Research explains the role of the gene BRCA1 in DNA repair

Scientists at the University of Birmingham are a step closer to understanding the role of the gene BRCA1. Changes in this gene are associated with a high risk of developing breast and ovarian cancer.

The research, published in Nature Structural and Molecular Biology, explains how the gene encourages the attachment of the protein, ubiquitin, to other proteins and plays a vital role in DNA repair.

Should the results be confirmed by further studies, it is possible that patients with certain genetic changes in BRCA1 could be identified as being at higher risk of breast and ovarian cancer.

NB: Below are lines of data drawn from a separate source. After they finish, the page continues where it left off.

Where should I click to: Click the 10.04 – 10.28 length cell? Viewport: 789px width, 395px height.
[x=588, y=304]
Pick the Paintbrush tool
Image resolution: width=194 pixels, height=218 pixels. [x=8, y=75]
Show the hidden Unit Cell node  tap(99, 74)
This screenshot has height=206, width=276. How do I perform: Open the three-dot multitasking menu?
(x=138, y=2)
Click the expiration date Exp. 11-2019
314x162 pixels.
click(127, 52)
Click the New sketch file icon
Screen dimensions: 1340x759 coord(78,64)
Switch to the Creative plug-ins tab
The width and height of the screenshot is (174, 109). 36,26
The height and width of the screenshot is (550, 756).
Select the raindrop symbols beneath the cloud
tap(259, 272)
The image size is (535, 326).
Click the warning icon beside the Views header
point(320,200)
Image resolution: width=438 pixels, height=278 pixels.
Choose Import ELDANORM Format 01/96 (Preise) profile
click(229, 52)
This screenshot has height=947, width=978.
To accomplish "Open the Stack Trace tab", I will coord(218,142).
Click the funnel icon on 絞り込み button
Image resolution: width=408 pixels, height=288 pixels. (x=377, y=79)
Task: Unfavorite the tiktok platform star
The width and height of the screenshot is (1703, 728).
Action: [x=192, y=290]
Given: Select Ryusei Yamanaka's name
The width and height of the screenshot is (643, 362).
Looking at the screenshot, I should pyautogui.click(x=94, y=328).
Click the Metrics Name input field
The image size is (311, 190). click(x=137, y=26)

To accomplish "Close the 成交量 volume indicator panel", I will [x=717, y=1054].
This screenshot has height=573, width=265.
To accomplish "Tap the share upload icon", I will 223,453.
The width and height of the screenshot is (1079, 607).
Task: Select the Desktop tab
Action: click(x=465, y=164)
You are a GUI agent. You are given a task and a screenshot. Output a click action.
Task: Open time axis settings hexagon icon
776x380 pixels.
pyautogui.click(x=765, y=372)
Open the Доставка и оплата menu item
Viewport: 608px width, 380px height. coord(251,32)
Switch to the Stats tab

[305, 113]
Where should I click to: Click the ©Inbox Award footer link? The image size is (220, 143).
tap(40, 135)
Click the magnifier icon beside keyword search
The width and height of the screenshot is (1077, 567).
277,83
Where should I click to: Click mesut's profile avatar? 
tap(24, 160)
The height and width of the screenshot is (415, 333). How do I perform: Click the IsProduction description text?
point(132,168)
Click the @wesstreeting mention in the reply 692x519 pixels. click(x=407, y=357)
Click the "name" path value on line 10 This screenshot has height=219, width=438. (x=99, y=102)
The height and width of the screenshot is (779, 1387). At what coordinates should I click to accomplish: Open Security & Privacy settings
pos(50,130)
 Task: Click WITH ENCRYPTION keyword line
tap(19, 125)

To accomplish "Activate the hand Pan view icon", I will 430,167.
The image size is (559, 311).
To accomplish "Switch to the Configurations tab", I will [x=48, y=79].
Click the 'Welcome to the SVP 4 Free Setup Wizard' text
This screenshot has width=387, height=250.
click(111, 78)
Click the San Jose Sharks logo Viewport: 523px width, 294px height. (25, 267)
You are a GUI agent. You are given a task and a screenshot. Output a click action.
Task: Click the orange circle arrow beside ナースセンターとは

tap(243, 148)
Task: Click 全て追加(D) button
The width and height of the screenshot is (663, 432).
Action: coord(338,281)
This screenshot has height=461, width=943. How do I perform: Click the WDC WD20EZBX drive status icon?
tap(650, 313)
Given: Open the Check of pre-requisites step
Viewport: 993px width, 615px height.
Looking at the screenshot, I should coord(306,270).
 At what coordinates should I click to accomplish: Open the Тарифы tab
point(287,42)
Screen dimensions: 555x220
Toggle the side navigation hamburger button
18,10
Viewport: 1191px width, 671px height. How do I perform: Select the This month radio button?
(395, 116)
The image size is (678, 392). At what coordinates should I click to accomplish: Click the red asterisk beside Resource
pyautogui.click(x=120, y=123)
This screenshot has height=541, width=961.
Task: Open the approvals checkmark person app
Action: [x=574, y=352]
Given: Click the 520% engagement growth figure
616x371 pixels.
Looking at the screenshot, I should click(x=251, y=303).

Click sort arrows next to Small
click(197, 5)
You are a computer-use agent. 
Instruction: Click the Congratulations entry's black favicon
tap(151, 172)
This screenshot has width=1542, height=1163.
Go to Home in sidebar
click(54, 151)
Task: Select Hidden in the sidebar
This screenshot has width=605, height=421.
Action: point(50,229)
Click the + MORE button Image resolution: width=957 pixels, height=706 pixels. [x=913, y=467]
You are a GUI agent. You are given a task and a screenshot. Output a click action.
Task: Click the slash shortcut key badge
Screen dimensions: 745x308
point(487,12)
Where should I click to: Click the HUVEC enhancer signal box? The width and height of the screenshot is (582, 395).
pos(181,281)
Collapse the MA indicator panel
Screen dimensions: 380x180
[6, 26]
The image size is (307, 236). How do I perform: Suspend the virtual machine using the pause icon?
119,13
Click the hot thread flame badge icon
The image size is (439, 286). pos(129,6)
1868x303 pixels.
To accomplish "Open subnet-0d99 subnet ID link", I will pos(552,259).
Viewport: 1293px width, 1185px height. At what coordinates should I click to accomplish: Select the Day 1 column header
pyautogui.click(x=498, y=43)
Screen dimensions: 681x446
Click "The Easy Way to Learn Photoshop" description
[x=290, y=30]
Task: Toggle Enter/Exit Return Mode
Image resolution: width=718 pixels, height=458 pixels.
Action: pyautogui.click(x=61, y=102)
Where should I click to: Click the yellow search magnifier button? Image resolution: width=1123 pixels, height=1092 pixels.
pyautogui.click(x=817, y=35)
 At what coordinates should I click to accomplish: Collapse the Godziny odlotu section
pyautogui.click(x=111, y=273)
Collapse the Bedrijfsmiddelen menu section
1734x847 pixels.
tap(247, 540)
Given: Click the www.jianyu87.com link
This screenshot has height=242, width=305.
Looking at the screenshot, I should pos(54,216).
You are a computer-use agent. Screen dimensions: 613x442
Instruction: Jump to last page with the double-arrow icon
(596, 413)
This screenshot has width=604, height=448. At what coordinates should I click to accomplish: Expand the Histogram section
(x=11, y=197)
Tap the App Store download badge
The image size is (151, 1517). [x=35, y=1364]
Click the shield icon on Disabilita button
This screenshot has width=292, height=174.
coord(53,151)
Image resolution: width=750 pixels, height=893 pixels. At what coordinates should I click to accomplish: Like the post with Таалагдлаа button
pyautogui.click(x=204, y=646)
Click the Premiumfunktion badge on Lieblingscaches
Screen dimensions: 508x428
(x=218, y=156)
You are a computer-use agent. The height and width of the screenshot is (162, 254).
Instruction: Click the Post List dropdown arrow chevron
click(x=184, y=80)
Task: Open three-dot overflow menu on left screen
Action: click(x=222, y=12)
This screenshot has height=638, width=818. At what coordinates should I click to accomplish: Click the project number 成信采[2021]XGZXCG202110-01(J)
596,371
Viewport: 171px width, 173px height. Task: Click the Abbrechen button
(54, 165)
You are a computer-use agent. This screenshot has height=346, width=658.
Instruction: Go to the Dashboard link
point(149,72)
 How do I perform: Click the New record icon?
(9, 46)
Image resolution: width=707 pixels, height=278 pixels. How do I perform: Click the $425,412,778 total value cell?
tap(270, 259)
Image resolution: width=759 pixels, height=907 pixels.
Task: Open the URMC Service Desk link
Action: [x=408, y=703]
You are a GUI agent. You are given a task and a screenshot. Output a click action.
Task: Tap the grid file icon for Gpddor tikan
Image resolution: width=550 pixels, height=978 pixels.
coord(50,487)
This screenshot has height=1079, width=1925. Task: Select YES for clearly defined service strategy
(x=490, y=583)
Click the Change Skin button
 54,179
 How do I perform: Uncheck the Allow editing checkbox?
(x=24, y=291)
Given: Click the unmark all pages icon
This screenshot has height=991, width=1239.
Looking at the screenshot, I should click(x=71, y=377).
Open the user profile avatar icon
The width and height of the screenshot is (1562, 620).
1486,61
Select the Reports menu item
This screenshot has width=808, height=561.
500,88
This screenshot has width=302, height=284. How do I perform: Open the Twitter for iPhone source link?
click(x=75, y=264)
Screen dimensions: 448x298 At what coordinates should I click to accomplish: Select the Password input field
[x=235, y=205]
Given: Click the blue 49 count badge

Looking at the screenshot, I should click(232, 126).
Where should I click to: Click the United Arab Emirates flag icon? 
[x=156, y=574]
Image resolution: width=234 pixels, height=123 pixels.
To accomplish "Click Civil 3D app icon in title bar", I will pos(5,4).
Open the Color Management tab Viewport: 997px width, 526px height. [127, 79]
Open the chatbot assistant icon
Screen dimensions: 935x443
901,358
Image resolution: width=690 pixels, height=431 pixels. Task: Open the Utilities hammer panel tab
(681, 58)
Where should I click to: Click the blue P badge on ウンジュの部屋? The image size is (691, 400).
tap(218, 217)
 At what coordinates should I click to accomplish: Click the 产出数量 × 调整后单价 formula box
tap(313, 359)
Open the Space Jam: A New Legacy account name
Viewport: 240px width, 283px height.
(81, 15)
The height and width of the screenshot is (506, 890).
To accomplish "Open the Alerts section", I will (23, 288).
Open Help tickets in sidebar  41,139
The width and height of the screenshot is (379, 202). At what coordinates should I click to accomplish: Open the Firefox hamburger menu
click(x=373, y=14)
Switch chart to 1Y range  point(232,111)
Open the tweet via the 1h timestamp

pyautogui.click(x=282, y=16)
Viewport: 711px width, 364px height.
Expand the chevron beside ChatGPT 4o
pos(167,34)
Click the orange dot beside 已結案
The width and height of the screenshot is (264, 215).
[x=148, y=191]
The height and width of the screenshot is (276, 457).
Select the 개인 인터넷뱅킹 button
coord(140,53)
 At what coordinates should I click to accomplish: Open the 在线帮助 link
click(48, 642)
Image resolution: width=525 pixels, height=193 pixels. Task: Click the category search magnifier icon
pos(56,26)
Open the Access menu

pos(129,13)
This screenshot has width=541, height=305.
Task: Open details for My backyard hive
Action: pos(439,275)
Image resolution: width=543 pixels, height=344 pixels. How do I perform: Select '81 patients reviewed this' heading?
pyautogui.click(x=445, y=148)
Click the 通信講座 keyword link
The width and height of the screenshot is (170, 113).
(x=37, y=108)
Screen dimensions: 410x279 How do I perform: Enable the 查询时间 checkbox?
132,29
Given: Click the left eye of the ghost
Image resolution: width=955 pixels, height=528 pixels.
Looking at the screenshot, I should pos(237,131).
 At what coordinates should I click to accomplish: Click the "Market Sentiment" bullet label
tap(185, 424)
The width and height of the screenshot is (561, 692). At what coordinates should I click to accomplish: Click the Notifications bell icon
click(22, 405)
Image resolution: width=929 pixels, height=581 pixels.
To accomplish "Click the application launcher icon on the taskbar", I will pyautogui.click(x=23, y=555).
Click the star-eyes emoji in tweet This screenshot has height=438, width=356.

The gene BRCA1 makes a protein that can attach ubiquitin, which helps to regulate processes in the body, to other proteins. However little was known about the importance of this activity in DNA repair.

The new research has found that this attachment of ubiquitin by BRCA1, its 'ubiquitin ligase activity', is needed for a specific type of DNA repair that is 'error-free', known as homologous recombination. It is known that cells without this type of DNA repair can develop mutations leading to cancer development. Cells lacking the BRCA1 ubiquitin ligase activity were found to be sensitive to certain DNA damaging agents that need homologous recombination in for repair.

Dr Jo Morris, lead author from the University of Birmingham, explained, "We know that loss of BRCA1 is associated with a high risk of breast cancer, so getting to grips with understanding this gene has been a major aim of breast cancer research. This study may explain why some cancer predisposing mutations are found in the front part of the BRCA1 gene - the part that allows it to function as a ubiquitin ligase."

The team sought to identify how BRCA1 manages to perform the ubiquitin attachment role, and found that it relies on a part of a partner protein, called BARD1.

Using changed versions of BARD1, and leaving the BRCA1 protein untouched, they were able to identify the attachment function of BRCA1 and show that it is needed for the cell response to, and proper repair of, DNA damage.

Dr Morris added, "Our finding that BRCA1 has several independent functions in DNA repair has implications for treatment. Clinicians are currently worried that breast cancer patients with low or absent BRCA1 may become resistant to therapeutic agents such as Olaparib. Our data show that cancer cells without BRCA1 have more than one "Achilles heel", and so there are more ways to target cancers and therefore to prevent tumours becoming resistant to treatment."